By now we’re all well aware that there is a virtually limitless number of logging and monitoring solutions available on the market. Visit the Amazon Web Services (“AWS”) Marketplace, and you’ll find plenty of options. In fact, it gets really crazy when you start examining security monitoring versus application performance monitoring, often with solutions performing one role better than the other, or even just one of the roles altogether. What’s interesting to me is the lack of common Enterprise logging and monitoring solutions available in the AWS Marketplace. Obviously you can deploy instances to handle implementations of solutions like ArcSight, McAfee, LogRhythm, or NetIQ, but Splunk is the only well-known commercial provider with solutions available in the marketplace.
Now, that’s just the commercial side… what about open source? Let’s cover a few terms first, for those new to centralized logging.
Shipper – a system agent that collects and forwards, or ships, system and application logs to a centralized server.
Collector / Broker – a message broker is a system that collects and queues logs as an intermediary step to indexing the logs centrally for analysis, monitoring, and alerting. Its primary purpose is to ensure you don’t lose messages when or if your indexer falls behind, crashes, or otherwise becomes unavailable to receive logs.
Collector / Indexer – a system used to collect, parse, and store logs for searching, analysis, monitoring, and alerting.
Dashboard / Visualizer – the dashboard is used to aid in log analysis by providing a search interface, and in some solutions alerting.
Open source logging and monitoring solutions abound, and like the well-known solutions missing from the AWS Marketplace, are typically implemented on purpose-built instances within your AWS Virtual Private Cloud (You are using a VPC, right?) So what comprises an open source, centralized logging and monitoring solution?
Log shippers like Nxlog, Logstash, Lumberjack, and Fluentd. Brokers like Redis, RabbitMQ, and ZeroMQ. Indexers like Elasticsearch and… well, Elasticsearch seems to be the industry-standard as far as open source goes, but there are also a lot of folks using centralized syslog-ng, or Rsyslog. Dashboards, such as Graylog2, Kibana (for Elasticsearch visibility, I like ElasticHQ), and security agents like OSSEC complete the architecture.
So, with all of these solutions available, why do I run into so many clients already in AWS, or moving to AWS, that have insufficient logging and monitoring, or worse, no logging and monitoring at all in their Cloud environment? Because Logging and Monitoring is Hard. Don’t get me wrong, it doesn’t require a rocket scientist on staff to get one or more of these commercial or open source solutions deployed. There’s preparation, communication, research, and other steps that have to be taken to properly implement logging and monitoring. I spent over a week researching available solutions, and building out proofs-of-concept in my virtualized lab to determine which solutions met my needs. That is the most critical point one should take away from this article; there is no right or wrong way to implement logging and monitoring in your AWS Cloud. As with all things IT, there is more than one way to accomplish your technical and business objectives. The trick is to find the right way for your organization.

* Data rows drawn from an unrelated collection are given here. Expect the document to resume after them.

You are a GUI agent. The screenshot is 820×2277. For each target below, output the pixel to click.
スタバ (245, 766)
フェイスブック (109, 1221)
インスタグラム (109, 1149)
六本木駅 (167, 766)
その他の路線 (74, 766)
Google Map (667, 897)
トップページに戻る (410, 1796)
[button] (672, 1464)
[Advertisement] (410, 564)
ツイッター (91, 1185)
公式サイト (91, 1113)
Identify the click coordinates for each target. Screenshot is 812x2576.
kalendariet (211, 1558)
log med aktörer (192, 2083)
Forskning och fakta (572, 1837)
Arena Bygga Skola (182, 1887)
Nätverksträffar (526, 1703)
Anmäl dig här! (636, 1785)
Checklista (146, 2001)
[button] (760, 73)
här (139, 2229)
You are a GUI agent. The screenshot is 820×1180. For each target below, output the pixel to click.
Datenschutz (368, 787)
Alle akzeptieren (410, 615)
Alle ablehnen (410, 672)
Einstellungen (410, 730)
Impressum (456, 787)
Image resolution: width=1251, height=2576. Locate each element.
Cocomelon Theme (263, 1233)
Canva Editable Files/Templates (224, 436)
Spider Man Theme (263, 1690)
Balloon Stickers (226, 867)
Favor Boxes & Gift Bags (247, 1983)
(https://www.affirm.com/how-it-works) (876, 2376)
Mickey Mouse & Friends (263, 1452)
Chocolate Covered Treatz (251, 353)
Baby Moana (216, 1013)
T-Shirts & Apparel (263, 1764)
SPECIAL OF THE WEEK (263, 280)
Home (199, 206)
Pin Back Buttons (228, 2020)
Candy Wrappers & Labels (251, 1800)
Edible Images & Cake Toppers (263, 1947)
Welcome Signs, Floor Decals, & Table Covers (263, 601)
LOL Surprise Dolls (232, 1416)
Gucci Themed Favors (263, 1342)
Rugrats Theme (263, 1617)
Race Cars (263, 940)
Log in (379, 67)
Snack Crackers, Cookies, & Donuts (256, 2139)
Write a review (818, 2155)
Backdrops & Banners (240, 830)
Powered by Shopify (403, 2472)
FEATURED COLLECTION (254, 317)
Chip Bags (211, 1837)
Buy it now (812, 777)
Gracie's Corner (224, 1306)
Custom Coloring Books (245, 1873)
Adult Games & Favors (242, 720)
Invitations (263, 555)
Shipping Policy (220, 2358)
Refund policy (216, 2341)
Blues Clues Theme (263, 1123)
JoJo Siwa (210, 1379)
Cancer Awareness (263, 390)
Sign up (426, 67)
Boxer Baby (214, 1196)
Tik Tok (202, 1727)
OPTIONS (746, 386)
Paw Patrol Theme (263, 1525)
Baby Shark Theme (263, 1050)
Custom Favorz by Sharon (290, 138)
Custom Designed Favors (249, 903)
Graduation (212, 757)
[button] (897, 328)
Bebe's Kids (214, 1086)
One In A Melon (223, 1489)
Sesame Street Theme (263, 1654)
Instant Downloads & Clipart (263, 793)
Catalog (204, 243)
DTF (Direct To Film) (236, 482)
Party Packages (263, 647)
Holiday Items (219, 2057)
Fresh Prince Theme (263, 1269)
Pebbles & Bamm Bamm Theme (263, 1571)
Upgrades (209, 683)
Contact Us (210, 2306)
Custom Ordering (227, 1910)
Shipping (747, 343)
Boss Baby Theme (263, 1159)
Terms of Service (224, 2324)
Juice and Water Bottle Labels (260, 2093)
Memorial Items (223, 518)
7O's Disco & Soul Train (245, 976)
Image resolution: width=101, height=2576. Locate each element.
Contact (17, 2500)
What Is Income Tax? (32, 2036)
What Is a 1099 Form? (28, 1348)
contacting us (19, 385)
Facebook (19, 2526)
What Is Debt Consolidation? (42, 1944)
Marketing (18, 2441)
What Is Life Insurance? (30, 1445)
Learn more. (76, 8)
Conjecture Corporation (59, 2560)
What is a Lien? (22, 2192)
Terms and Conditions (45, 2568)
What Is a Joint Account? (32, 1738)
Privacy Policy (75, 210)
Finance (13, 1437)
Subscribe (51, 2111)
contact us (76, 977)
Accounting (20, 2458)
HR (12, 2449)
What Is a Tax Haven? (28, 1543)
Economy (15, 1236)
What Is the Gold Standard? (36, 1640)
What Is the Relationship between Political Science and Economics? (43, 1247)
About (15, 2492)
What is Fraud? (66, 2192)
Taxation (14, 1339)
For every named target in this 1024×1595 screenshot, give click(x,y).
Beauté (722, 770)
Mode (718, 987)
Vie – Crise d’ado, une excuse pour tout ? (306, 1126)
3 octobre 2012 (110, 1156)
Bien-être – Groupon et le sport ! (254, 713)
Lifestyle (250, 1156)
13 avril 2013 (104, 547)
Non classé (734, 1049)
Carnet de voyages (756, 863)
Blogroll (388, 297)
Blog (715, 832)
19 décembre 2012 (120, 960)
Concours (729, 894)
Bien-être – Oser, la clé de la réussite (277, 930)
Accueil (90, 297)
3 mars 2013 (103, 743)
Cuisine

Let’s look at some of the decision criteria that will come into play; this is not an exhaustive list:
- What expertise is available from my current staff – network engineering, development (if so, which languages), information security, incident handling, etc.?
- Do we have experience with a particular commercial solution? A particular open source solution?
- Should I train existing staff, or hire staff with the relevant experience?
- Should I forget about managing this myself altogether and go with a Managed Services Provider?
- Have we defined and documented the metrics we care about, and established a policy and process around ensuring this data is available and utilized?
- Have we defined and documented our business objectives behind logging and monitoring?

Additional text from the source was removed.